_WORKING DATA_.
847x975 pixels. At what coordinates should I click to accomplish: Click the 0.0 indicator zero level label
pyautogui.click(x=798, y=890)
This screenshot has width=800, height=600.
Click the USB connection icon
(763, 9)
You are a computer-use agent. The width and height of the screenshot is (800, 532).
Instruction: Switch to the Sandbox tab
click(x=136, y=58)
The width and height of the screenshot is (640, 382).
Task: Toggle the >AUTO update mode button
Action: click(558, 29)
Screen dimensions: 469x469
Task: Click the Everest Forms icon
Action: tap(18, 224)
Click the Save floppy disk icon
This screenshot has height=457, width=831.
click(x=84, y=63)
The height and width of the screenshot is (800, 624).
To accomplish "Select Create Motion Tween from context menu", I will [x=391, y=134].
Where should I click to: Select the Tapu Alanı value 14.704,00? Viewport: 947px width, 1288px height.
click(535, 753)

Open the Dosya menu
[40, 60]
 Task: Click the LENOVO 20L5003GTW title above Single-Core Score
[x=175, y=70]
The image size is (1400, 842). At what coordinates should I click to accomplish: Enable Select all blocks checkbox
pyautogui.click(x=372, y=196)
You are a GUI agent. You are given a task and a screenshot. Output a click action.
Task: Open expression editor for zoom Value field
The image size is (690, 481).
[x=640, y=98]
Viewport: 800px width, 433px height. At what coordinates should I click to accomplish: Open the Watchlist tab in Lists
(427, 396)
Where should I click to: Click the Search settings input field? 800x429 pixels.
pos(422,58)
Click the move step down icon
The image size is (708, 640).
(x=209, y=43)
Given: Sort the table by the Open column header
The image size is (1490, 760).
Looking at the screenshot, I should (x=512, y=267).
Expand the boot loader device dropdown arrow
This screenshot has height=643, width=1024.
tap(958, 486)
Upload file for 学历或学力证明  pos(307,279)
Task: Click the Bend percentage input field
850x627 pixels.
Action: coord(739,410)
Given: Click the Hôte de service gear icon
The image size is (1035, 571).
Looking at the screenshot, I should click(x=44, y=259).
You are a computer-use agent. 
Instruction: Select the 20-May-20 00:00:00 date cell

_TASK ITEM_. Starting at the line that contains "Expand the boot loader device dropdown arrow", write out every line to the end of the entries, exactly as given.

_RESPONSE AREA_.
Expand the boot loader device dropdown arrow
This screenshot has height=643, width=1024.
tap(958, 486)
Upload file for 学历或学力证明  pos(307,279)
Task: Click the Bend percentage input field
850x627 pixels.
Action: coord(739,410)
Given: Click the Hôte de service gear icon
The image size is (1035, 571).
Looking at the screenshot, I should click(x=44, y=259).
You are a computer-use agent. 
Instruction: Select the 20-May-20 00:00:00 date cell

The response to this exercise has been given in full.